The source rock for the mine is adamellite porphyry, and the plutons are emplaced hypabyssal into Palaeogene turbiditic rocks in the Trusmadi Formation and Early Cretaceous ophiolite. The average age of porphyry stocks is 9 mega-annum (Late Miocene) with total reserves of deposit of about 179 Mt Cu grade. The mine porphyry copper deposits are associated with tertiary granitoid intrusions with mineral reserves of 77 million tonnes of ore, an average grade of 0.608% copper and recoverable amounts of gold and silver.

== History ==
Established through a consortium between Japanese and Malaysian companies, the mine began its production in 1975 and produced a total of 21,613.8 t of minerals valued at $11.5 million, which was exported overseas. Towards the end of 1991, the number of workers in the mine increased to 1,191 from only 100, with 99% of those employed being Malaysian. It is estimated that together with their families, the total number of people dependent on their livelihood in the mine is over 10,000. The first production of the copper mine also showed that Malaysia was rich in natural resources that contributed to the country's output with most copper, silver and gold produced in East Malaysia. Minerals gathered from the mine were trucked to Kota Belud District before being shipped to Japan for refining.

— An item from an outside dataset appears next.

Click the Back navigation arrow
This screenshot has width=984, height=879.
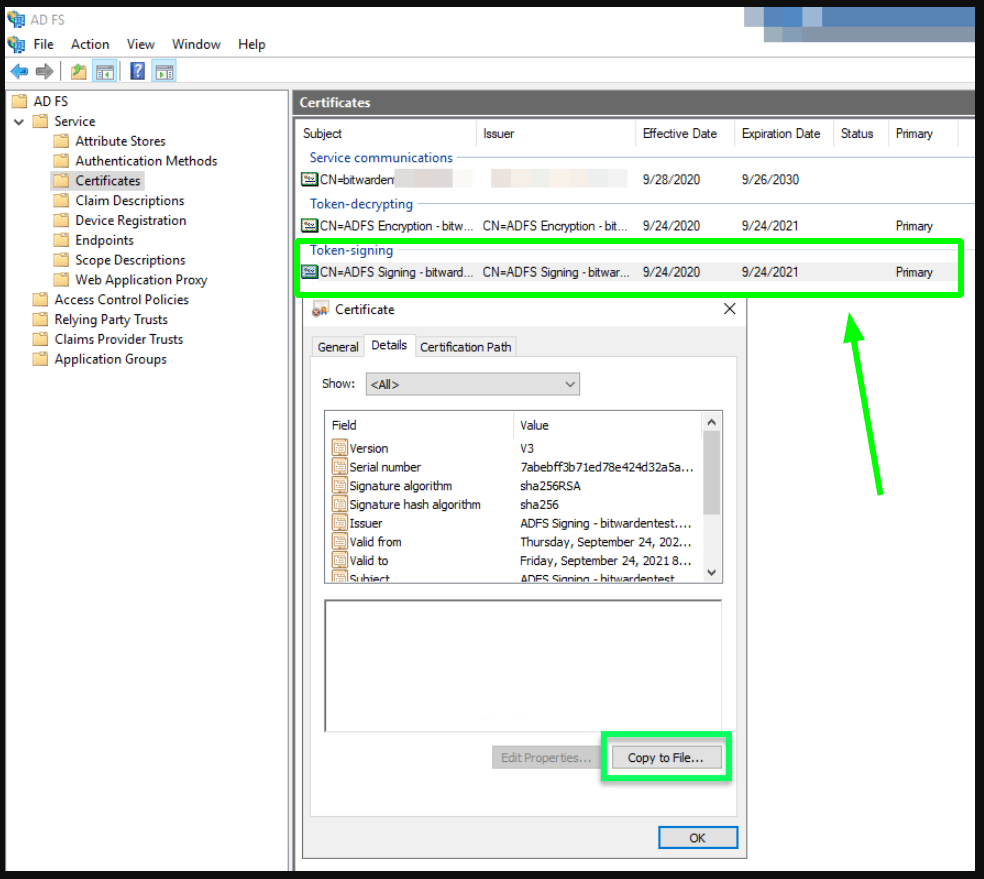[20, 70]
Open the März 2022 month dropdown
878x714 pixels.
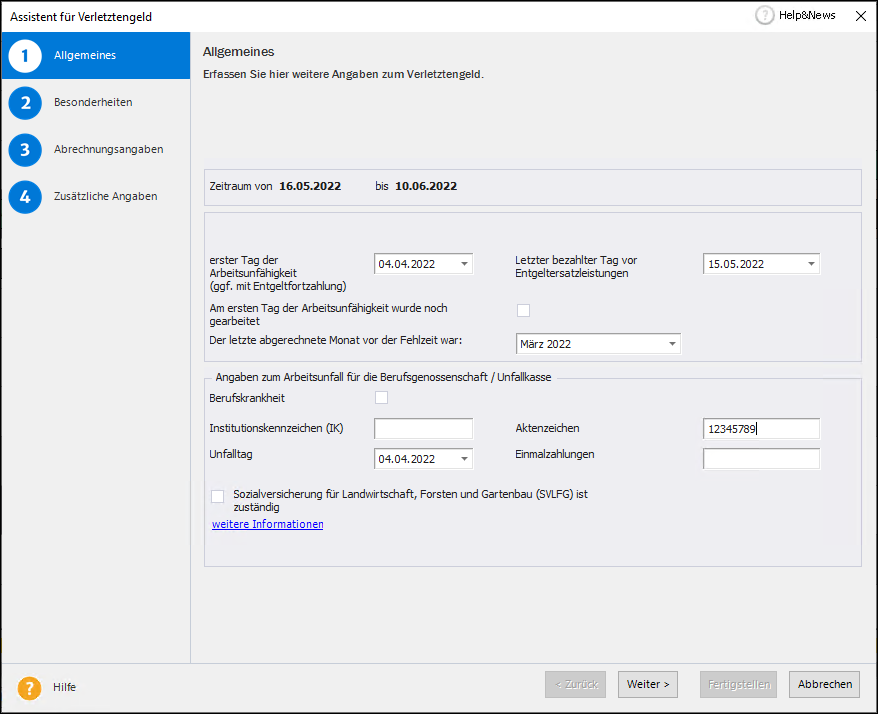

Since its closure and subsequent abandonment, water has filled the mine, which is toxic for consumption due to its highly acidic nature. In 2001, the government of Sabah through Chief Minister Chong Kah Kiat tried to attract the interest among investors to develop the abandoned mine area for tourism attraction which is ideal for resort development with the highland weather, interesting topography and scenic view of Mount Kinabalu despite no further deal are being realised. Further in 2016, Sabah Deputy Chief Minister Joseph Pairin Kitingan said the local authorities were looking at the possibility of treating the 20.6 million cubic metres of acidic water at the mine pit to overcome water shortage in Sabah caused by drought although this proposal later was considered by a local geologist as unfeasible and costly since even if the water could be treated with acid mine drainage (AMD) method to neutralise its acidity, other minerals and heavy metals are still present in the water that made it unfit for human consumption and need more cost to clean the water.